Though I genuinely enjoyed the work, I had one major difficulty: William Stoner relinquishing his wonderful ties with toddler daughter, allowing his mean wife to so easily destroy their relationship, the only bond he's formed at that stage in his life. The scenes of Stoner studying with his daughter at her little desk are heartwarming, and with an attachment so tight I find it difficult to believe that he would so easily let go. Worse, however, is that if he can let go, leaving his daughter in the claws of her Cruella de Ville mother, I find it difficult to respect him. A recent father with a strong attachment to my little guy, I'd kill anyone in a blind fury who would dare intervene in our bond. My feelings at this point in the novel were so strong I almost disliked the work and was prepared to approach the rest of it with critical faculties on high alert. I was, however, utterly sucked in to the academic Lomax incident that immediately followed. A great authorly move to insert that sequence here, detracting us from Stoner giving up on his daughter.

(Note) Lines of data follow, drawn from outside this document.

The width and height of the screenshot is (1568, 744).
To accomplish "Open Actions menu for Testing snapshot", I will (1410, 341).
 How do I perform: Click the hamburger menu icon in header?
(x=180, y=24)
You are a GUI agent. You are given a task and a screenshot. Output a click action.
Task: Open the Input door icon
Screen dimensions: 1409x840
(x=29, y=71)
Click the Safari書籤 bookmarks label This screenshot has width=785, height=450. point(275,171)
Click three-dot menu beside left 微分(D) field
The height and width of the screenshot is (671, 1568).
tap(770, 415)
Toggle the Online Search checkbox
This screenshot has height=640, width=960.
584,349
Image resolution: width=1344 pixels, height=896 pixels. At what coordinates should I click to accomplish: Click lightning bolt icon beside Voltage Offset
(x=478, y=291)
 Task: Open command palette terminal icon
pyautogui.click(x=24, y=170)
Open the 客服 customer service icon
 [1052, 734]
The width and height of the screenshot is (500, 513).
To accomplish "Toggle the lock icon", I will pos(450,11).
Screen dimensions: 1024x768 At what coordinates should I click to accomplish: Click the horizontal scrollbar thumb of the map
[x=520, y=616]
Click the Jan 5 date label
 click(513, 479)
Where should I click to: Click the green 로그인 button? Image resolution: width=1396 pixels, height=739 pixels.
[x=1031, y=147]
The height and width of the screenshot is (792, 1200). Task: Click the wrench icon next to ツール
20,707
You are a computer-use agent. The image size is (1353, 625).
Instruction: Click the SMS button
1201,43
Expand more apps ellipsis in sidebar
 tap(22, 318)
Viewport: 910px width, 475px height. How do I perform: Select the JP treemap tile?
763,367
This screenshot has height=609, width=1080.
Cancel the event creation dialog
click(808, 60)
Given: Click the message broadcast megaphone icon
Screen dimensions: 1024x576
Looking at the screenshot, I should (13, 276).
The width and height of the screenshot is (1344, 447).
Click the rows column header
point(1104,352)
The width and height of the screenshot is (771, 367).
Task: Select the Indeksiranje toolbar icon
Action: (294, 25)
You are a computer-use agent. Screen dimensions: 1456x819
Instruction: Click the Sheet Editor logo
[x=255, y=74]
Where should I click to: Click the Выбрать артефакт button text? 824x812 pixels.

Though I bought his courtship and marriage to the villainous Edith Elaine Bostwick, I was uncomfortable with his marrying someone who so clearly, to the reader at least, didn't care for him. Clearly well-to-do, she did not need the marriage, and I read her giving in to the union because she and her family did not believe another opportunity for marriage would come around. Stoner himself married out of lust, though the narrator claims he loved her, which I am suspicious about. His love for his daughter was undeniable, as was his passion for Katherine Driscoll, but his love for Edith is questionable.

And really it is the academic setting and not the familial aspect of the novel that makes it such a good read. I believe in the petty squabbles at the faculty, and I can respect Stoner for standing up to academic integrity (despite not standing up for father-daughter relationships). The novel is written in a cold, precise and even academic tone, with sparse and straightforward prose. Minimalist and evocative, some awkward adverbs do manage to peek through the otherwise colourless sentences.

There does exist a certain character manipulation in the novel, if we examine the two extreme reactions above. Stoner's stance against Lomax and for academia is a rigid, self-assured move, whereas his relinquishing of his daughter is a passive, conflict-fearing bit of cowardice. Recalling the two momentous events in the book, when Edith removes their daughter from Stoner's study and when Stoner launches into Lomax's protege at the oral examination leave me the impression of two distinct and wholly separate men. The powerful lecturer and prideful academic who turns out to be the great lover is not the man who gives up his daughter, but rather than passive boy we first meet at the farm. Though I liked the book very much I cannot reconcile the two, and feel that Williams created a plot that he was able to manipulate a character through, while disregarding consistency.